Endless crises are frustrating Boris Johnson’s vision for Britain

Boris Johnson is often described as a lucky politician and when it comes to his own career or political survival, he is. An alternative view, though, is that his premiership has been pretty unlucky, hit by two huge existential crises which have and will derail his wider strategic goals.

Covid and Ukraine are just the two that have hit on his watch. Nearly 15 years of cumulative crises and fallouts have revealed structural weaknesses in the UK and, by wrecking public finances, inhibited efforts to undo the damage. One former cabinet minister sighs: “It’s just one crisis after another. No chance to make progress.” Britain was not alone in facing most of these crises but they broke its political consensus. The structure of the UK’s economy, meanwhile, left it particularly exposed.

To the financial crisis, the pandemic and now Ukraine, one can add the legacy of the Iraq war and the three years of political chaos, mistrust and division which followed the Brexit vote (itself an aftershock of the financial crisis).

Iraq weakened western resolve over Syria and the first Ukraine invasion in 2014. The financial crisis both exposed underlying weaknesses in the British economy and smashed the prevailing economic doctrine. Tolerating huge income inequalities as long as most boats were rising was finished. Even before Ukraine, China’s increasing oppression and assertiveness wrecked the notion that economic interconnectedness would prevent conflict and pull autocratic regimes into the western model. Populist movements showed the enduring power of nationalism over multilateralism.

George Osborne’s austerity, which followed the financial crisis, weakened civic institutions and eroded public services in ways exposed during the pandemic. The NHS lacked capacity, while social care and other local services were chronically underfunded. The UK still delivered a strong economic response to the pandemic but those policies pushed it further from the goals it had identified before Covid struck. With each crisis, the pressures on the public finances deepened, diminishing readiness for the next one.

The prime minister inherited a raft of infrastructure decisions delayed by predecessors for reasons of funding or political expediency.
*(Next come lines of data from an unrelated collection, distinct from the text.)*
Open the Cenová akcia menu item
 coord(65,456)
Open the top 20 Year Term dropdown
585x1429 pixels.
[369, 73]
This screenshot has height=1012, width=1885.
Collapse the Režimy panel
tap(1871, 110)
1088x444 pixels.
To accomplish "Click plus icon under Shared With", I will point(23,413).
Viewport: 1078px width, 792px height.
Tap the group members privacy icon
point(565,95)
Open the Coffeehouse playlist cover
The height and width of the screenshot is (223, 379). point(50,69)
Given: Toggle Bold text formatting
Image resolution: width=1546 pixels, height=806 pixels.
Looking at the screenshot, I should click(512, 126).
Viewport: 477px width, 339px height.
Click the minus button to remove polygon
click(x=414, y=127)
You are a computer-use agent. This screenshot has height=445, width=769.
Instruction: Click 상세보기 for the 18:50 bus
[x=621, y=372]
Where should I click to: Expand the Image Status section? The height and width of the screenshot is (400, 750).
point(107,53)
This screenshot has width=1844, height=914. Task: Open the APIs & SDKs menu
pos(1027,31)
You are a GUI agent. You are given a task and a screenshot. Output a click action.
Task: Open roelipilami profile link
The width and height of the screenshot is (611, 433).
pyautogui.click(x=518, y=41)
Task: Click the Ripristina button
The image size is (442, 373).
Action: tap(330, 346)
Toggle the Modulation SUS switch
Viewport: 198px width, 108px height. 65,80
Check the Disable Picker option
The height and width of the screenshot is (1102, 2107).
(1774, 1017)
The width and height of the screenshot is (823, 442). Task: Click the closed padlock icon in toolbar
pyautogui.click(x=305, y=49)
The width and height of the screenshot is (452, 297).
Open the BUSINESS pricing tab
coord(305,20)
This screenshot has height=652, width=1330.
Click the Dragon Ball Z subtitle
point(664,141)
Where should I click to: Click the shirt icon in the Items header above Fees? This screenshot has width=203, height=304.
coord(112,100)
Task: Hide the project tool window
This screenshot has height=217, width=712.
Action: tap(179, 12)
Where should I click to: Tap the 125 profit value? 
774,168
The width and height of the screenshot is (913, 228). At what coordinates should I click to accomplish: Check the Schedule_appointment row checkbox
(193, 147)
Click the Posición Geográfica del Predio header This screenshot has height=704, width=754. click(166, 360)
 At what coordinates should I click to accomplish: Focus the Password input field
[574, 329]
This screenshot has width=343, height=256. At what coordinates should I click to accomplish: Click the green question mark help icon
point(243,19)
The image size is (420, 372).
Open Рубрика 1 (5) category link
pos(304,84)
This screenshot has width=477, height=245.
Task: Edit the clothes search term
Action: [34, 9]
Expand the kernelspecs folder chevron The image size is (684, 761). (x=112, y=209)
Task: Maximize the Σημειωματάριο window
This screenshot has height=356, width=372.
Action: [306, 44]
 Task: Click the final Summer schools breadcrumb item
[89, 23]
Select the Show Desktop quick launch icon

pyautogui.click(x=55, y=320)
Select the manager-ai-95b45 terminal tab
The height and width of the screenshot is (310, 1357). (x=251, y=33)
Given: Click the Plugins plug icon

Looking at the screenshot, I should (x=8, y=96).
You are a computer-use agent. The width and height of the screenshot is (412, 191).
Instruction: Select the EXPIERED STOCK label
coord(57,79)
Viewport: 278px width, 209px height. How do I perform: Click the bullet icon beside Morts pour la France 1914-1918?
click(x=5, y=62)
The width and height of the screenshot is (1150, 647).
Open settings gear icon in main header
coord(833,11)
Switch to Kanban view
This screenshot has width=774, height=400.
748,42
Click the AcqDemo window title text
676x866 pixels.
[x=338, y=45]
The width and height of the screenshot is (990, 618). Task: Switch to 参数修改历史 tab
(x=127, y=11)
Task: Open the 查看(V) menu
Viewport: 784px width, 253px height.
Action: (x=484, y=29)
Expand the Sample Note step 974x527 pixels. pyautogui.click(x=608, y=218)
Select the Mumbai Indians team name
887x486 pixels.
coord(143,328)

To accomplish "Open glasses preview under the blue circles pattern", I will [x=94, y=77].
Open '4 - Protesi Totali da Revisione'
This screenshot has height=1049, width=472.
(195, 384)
Decisions on the next generation of nuclear reactors are a decade overdue. Onshore wind development was stopped to appease Tory voters.

Johnson, and to a degree Theresa May before him, began moving the Conservatives beyond the Thatcherite consensus. Johnson, whose sympathies have long been with Tory interventionists like Michael Heseltine and Kenneth Clarke, won not only with his promise to “get Brexit done” but also to end austerity. Allied with radical figures like Michael Gove, he promised an active state investing in skills and infrastructure, focused on technology and sectors of national resilience and reforming the machinery of government.

Each crisis has validated the case for rebuilding. From demonstrating the value of a thriving pharmaceutical and science sector to highlighting the need for resilient supply chains and energy security. (Brexit, which disrupted trade and supply chains, notwithstanding.)

The first post-election Budget of Johnson’s government showed his intent. Yet the pace has been slowed by Covid and, as significantly, Johnson’s own political problems. The ambitions remain, but with money tight the political will is weaker. For MPs and so for Johnson, the priority is immediate threats.

The nation appears ready for a long-term plan to strengthen the economy and society. But Johnson also remains ahead of his party, a large part of which clings to a Thatcherite ethos, unconvinced that the state can be a force for good. Even when crises prove his case, Tory orthodoxies kick in. Rishi Sunak, the chancellor, has spent the past year resisting unfunded pledges and clawing back spending on some of the early priorities. Science promises have been trimmed. No extra funds were found for the flagship levelling-up white paper.

All this is understandable, but the constant crisis mode means ministers struggle to look beyond the moment to the next challenge. Ahead of next week’s spring statement, they face pressure to increase defence spending, to shield voters from energy inflation and calls to cut fuel duties.

Before Ukraine, thoughts were already on the next election, underscored by Johnson’s fight for political survival. Strategists and many MPs see early tax cuts as key. Yet the sustained spending required for the larger mission is hard to square with a party overly focused on tax cuts, uneasy with the net zero goals and wedded to arbitrary borrowing limits.

A confident Johnson would steer into the storm. But external events and his own political vulnerability are diverting him. The lure of short-term fixes will be strong. Furthermore, this is the work of detail and decades and the prime minister, while a supreme campaigner, relies on good times and is poor at the hard, dull graft of delivery.

Johnson is probably the one figure in British politics currently capable of selling the costs of that long-term vision. But future-proofing the nation against crises demands not only a gifted storyteller but a skilled administrator with the confidence to drive their party in ways it does not wish to go. And perhaps more luck than he actually enjoys. The UK has a Johnson, when what it really needs is a Thatcher or a Blair.